-- start of RAW RECORDS --

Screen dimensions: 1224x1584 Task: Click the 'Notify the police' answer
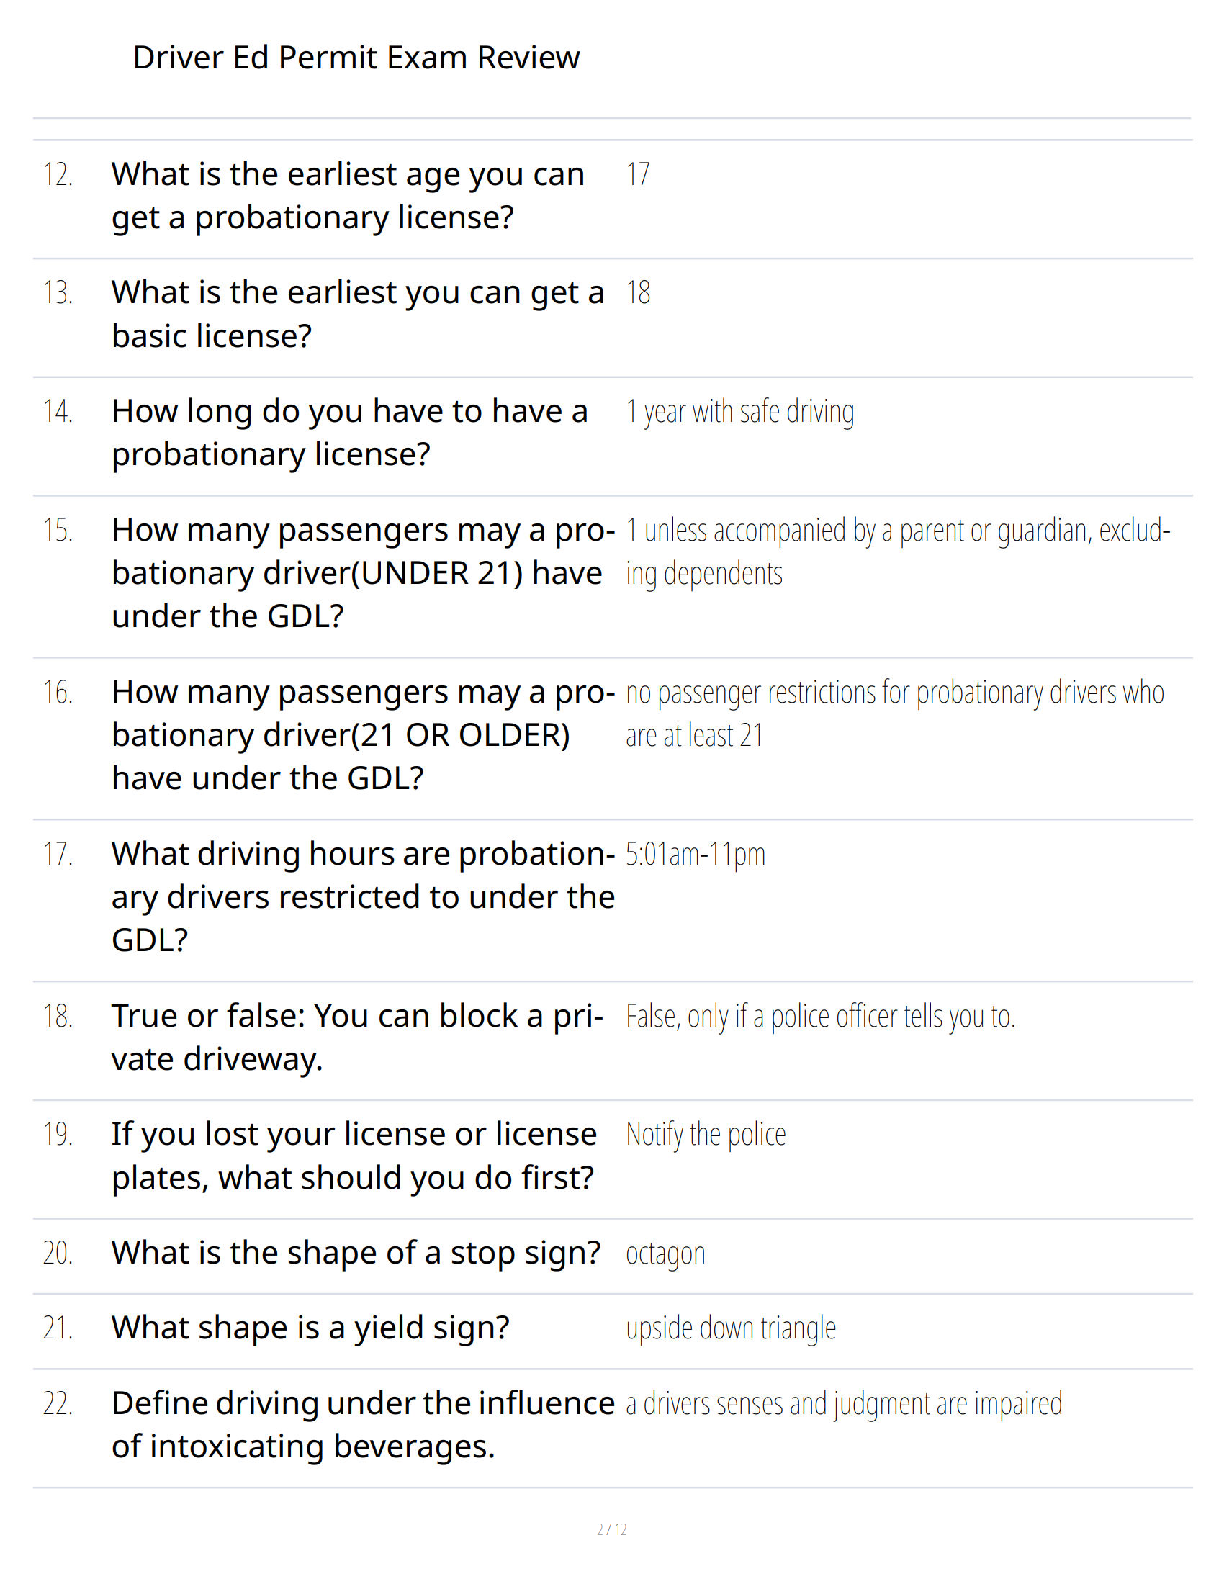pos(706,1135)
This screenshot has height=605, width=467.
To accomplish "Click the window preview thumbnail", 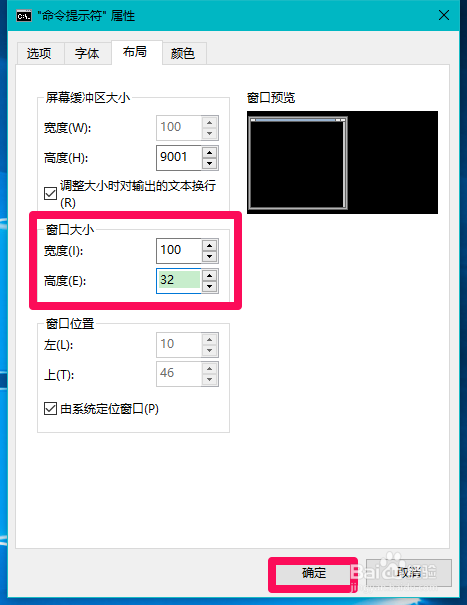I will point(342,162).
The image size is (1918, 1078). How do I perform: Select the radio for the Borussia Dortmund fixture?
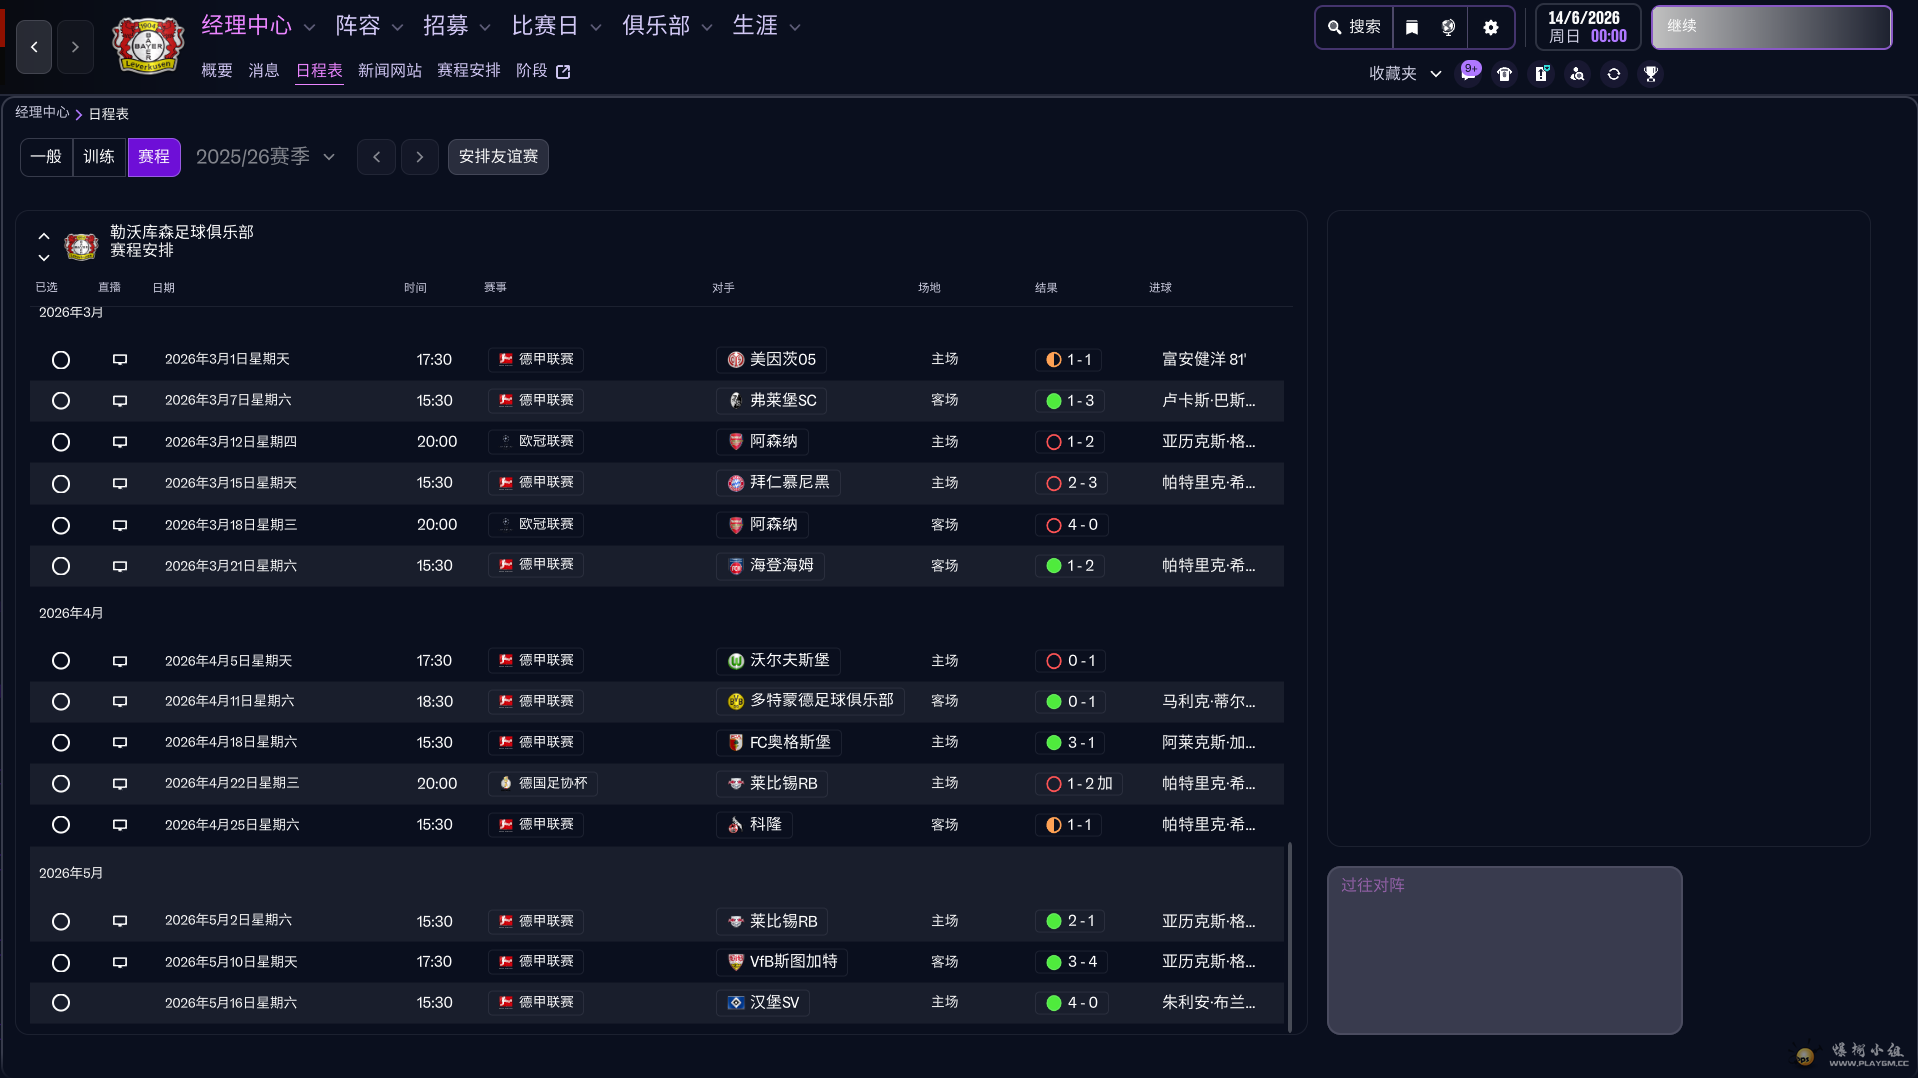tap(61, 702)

-- end of RAW RECORDS --
-- start of RAW RECORDS --

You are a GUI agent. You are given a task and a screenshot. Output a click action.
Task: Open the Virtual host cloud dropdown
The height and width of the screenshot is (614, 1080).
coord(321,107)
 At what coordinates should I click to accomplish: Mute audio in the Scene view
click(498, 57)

-- end of RAW RECORDS --

= YOUR GOAL =
Return the listing from the line that contains "The image size" through the line that contains "tap(61, 702)", including both of those lines, and reproduce each line unchanged. Leave the pictures out of your answer.

= RESULT =
The image size is (1918, 1078). How do I perform: Select the radio for the Borussia Dortmund fixture?
tap(61, 702)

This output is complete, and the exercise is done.